Olivier Gaujard : La construction bois n’est pas encore développée dans notre région, malgré un certain nombre de réalisations spectaculaires et pionnières comme à Mazan, à Marseille, à Aix, et tout récemment à Nice. La réglementation de prévention contre les feux de forêts n’est pas non plus favorable, même si des efforts sont faits pour la faire évoluer.
En principe, on avançait la question de l’inertie thermique contre la construction bois. Cependant, depuis plusieurs années déjà, l’association EnvirobatBDM stimule le développement de solutions biosourcées qui cadrent justement mieux avec la multiplication des phénomènes de canicule.
Par ailleurs, la région est boisée et potentiellement riche en bois d’œuvre. Par exemple, les études de terrain ont révélé récemment que rien que sur la zone de la Métropole Aix Marseille, il y aurait de quoi faire tourner une scierie consommant 25 000 m3 de grumes de pin d’Alep par an.
Nous savons qu’il y a des essences locales qui conviennent parfaitement pour développer une filière de bois d’œuvre. J’ai pu en faire l’expérience il y a une dizaine d’années dans le cadre de la construction de la salle polyvalente de La Boiserie à Mazan.
A présent, nos efforts portent sur l’émergence d’une filière de valorisation du pin d’Alep, déjà avancée dans le sens où la compatibilité de ce bois avec les normes de construction est acquise. En pratique, cependant, on ne compte dans la région SUD PACA que 22 petites scieries qui ne scient au total que 34 000 m3 par an. La plus grosse scie 3000 m3/an.
Ce volume est dérisoire quand on songe aux 1,9 million de m3 de sciages produits chaque année dans la région voisine de l’AURA. La faiblesse du tissu des scieries locales est d’ailleurs un problème pour le site de Tarascon qui aurait bien récupéré davantage de connexes et doit aller les chercher très loin.
Manifestation de la filière bois devant le site de Tarascon, le 30 septembre dernier.©Provence Forêt
Que va-t-il se passer avec la mise en redressement judiciaire de Fibre Excellence Tarascon SAS ?
Les activités devraient redémarrer incessamment, avec une garantie de paiement pour les approvisionnements à partir de la date de la mise en redressement. Un doute subsiste sur le paiement des approvisionnements des mois d’août et de septembre, en principe non couverts. Cela pourrait entraîner des défections d’entreprises en amont de la filière bois, notamment régionale.

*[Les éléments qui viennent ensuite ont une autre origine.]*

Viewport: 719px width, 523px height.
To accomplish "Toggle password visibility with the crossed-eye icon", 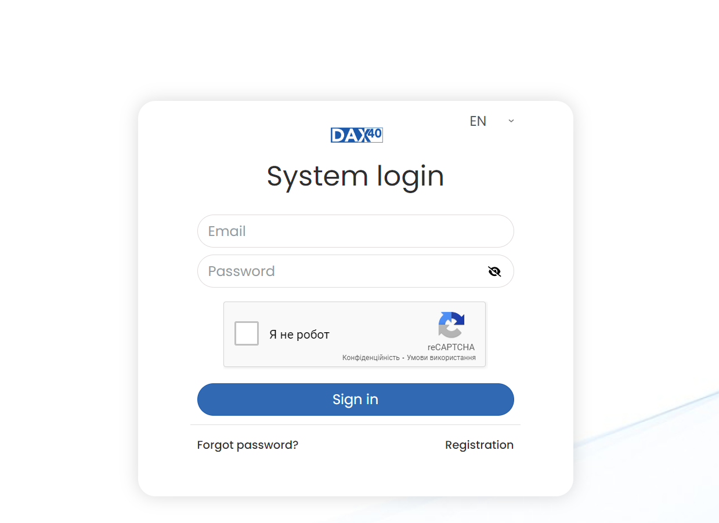I will pos(494,271).
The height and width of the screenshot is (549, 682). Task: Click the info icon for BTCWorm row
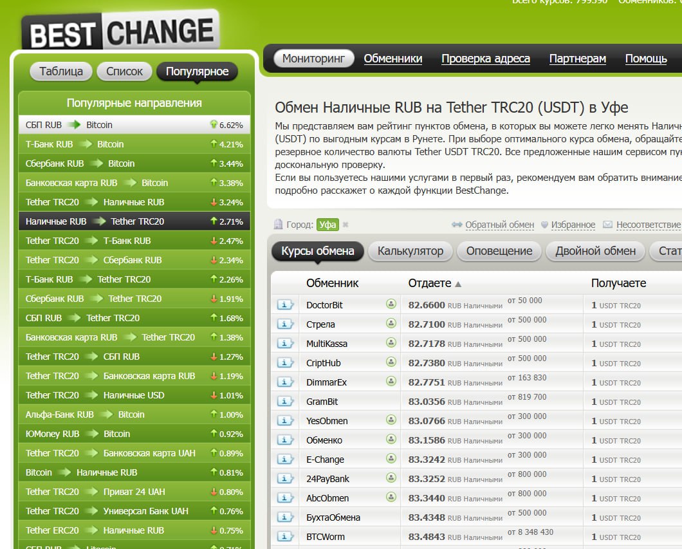click(285, 537)
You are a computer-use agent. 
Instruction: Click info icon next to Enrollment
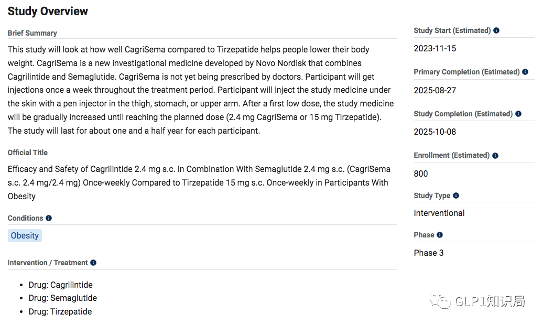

Pour l’heure, un débat juridique est en cours pour savoir à qui appartiennent les billons livrés en août et septembre sur le parc à grumes du site de Tarascon, et non payés. Les exploitants forestiers sont impactés par la situation mais c’est une profession qui a pu poursuivre ses activités pendant le confinement sans trop de répercussions en comparaison de l’aval. Ils sont dans l’ensemble un peu moins fragiles que les producteurs de plaquettes pour les chaufferies, pour lesquels la saison de chauffe domestique ne fait que commencer.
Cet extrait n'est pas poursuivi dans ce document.